Assignment:
Return the records exactly, from the first line through the "Germany's SPD Backs" line.

Records for processing:
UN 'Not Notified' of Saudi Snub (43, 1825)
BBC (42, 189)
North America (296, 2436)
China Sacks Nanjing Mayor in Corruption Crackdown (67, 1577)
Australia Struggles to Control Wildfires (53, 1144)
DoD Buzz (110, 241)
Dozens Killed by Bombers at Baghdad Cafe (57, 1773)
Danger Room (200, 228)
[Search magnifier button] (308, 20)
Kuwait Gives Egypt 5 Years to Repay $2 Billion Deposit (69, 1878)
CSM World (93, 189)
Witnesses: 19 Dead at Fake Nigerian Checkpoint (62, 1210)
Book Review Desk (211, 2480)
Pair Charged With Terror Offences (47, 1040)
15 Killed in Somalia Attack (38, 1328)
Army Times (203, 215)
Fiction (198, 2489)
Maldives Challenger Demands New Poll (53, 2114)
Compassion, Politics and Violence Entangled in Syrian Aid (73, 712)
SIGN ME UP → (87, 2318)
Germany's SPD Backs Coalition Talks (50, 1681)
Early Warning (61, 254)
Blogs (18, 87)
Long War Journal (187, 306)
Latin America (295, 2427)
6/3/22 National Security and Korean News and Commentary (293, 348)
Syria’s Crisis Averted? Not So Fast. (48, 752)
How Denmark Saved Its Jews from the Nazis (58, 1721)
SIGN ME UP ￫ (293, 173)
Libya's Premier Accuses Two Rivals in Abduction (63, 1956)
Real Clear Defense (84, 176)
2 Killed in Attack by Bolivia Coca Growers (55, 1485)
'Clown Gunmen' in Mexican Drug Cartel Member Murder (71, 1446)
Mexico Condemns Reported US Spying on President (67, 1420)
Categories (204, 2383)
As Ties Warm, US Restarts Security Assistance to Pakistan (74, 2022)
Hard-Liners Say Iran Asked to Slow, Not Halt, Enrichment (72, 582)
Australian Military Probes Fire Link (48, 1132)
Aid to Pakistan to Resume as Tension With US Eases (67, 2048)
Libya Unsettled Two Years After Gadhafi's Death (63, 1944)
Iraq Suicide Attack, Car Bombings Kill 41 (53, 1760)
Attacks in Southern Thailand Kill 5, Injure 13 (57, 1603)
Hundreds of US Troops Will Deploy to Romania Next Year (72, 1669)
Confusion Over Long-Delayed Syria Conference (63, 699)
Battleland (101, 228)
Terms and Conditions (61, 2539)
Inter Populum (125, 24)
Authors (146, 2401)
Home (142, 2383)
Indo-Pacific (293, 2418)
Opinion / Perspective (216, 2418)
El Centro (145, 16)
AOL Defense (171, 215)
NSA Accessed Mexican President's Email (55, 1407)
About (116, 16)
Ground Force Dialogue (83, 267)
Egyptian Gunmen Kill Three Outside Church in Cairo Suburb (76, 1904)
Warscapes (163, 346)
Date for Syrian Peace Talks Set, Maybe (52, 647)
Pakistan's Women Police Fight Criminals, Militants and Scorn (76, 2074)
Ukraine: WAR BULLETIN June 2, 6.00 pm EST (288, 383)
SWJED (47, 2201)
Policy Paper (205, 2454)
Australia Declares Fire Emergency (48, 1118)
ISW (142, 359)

Output for this task:
UN 'Not Notified' of Saudi Snub (43, 1825)
BBC (42, 189)
North America (296, 2436)
China Sacks Nanjing Mayor in Corruption Crackdown (67, 1577)
Australia Struggles to Control Wildfires (53, 1144)
DoD Buzz (110, 241)
Dozens Killed by Bombers at Baghdad Cafe (57, 1773)
Danger Room (200, 228)
[Search magnifier button] (308, 20)
Kuwait Gives Egypt 5 Years to Repay $2 Billion Deposit (69, 1878)
CSM World (93, 189)
Witnesses: 19 Dead at Fake Nigerian Checkpoint (62, 1210)
Book Review Desk (211, 2480)
Pair Charged With Terror Offences (47, 1040)
15 Killed in Somalia Attack (38, 1328)
Army Times (203, 215)
Fiction (198, 2489)
Maldives Challenger Demands New Poll (53, 2114)
Compassion, Politics and Violence Entangled in Syrian Aid (73, 712)
SIGN ME UP → (87, 2318)
Germany's SPD Backs Coalition Talks (50, 1681)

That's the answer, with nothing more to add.